É novamente o complexo Titanic, onde a “catástrofe” ou a potência do evento histórico condiciona todo o enredo e a respetiva sua dramaturgia. Desde cedo é perceptível o rumo para onde o filme nos conduz, fechando-se em copas perante a cortina vermelha do The End, com a graça de uma entrada a pés juntos na modernidade (o restante imagina-se como o projeto-futuro de uma Roménia que nunca aconteceu). Mas, para quem desconhece o facto impulsor desta narrativa entrelaçada de personagens frustradas com a sua contemporaneidade (ficções fervorosas de um povo que ainda guarda a memória congelada do regime do “Tio Nick”), o filme nunca se faz maior do que é.
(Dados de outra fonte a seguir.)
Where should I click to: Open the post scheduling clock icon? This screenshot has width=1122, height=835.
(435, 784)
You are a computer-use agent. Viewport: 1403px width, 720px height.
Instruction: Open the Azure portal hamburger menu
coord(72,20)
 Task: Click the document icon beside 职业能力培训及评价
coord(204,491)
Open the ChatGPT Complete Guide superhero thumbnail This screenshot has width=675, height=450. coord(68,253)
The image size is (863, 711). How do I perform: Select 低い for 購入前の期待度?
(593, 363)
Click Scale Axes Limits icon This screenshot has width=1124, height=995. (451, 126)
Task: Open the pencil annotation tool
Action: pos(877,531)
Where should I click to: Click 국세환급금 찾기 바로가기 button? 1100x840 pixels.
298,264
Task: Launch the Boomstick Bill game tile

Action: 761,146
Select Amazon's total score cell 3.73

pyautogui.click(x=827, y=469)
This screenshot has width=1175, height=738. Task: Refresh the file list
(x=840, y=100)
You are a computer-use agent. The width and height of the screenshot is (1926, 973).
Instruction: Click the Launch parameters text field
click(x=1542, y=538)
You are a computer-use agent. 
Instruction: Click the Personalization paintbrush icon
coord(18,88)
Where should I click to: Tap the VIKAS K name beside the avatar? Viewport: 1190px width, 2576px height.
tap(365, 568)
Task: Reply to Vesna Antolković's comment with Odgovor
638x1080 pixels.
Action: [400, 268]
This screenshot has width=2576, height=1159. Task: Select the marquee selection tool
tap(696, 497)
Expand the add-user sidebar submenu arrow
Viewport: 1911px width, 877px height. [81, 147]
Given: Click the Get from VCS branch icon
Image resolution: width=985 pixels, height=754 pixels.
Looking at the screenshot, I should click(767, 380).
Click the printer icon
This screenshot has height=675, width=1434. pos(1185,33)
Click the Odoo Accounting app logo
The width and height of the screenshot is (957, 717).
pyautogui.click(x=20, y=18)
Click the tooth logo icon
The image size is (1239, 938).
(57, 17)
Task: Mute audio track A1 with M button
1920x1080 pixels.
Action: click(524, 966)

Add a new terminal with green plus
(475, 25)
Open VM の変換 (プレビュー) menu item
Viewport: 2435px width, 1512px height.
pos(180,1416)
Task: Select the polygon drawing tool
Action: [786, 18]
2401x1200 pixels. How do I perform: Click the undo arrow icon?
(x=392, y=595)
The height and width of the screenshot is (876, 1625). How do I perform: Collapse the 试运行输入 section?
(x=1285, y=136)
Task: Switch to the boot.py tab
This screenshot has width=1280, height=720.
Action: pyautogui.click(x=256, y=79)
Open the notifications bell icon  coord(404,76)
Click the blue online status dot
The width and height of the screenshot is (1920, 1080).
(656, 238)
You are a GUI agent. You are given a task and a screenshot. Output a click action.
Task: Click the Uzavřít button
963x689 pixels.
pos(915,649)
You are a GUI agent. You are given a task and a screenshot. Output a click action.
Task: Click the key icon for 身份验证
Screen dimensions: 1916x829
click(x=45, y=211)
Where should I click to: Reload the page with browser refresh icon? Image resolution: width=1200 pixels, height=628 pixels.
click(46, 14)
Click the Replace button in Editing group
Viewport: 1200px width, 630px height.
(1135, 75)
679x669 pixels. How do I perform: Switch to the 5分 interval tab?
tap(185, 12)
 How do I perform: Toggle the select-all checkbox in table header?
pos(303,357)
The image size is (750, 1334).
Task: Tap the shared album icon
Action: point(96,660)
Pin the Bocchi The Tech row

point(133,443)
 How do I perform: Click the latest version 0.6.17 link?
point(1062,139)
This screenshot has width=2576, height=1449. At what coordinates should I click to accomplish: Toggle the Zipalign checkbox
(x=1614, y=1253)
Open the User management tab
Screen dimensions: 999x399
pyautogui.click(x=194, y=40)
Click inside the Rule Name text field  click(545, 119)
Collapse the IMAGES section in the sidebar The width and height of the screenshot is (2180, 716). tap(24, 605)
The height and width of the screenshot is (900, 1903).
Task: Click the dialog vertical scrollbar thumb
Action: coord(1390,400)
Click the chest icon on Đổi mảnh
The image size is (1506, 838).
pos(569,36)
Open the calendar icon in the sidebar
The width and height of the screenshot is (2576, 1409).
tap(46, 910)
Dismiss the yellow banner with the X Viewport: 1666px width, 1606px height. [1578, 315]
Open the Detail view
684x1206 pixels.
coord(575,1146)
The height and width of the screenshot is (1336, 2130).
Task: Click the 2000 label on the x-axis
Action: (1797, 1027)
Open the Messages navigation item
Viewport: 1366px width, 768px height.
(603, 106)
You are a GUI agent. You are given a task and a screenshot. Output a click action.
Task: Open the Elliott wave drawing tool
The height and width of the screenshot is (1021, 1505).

Nunca esmaga o espectador com a sua própria ignorância, e, nisso, pode ser visto sem um pingo de consciência, ainda que o final transluz a essência de uma percepção tardia.

Talvez estejamos perante outra queda - a do movimento do realismo romeno - que fincou e fomentou todo um conjunto de cineastas: Cristian Mungiu, Cristi Puiu, Corneliu Porumboiu e até Radu Muntean (ainda que Radu Jude, outro nome fulcral desta cinematografia, seja de um movimento à parte, talvez mais próprio, mais experimentalista e menos formalista.) Mureșanu parece reconhecer essa decadência estilística, mesmo que erguendo-a por fios como um piñata a aguardar pela sua surra, para que coincida com o seu propósito.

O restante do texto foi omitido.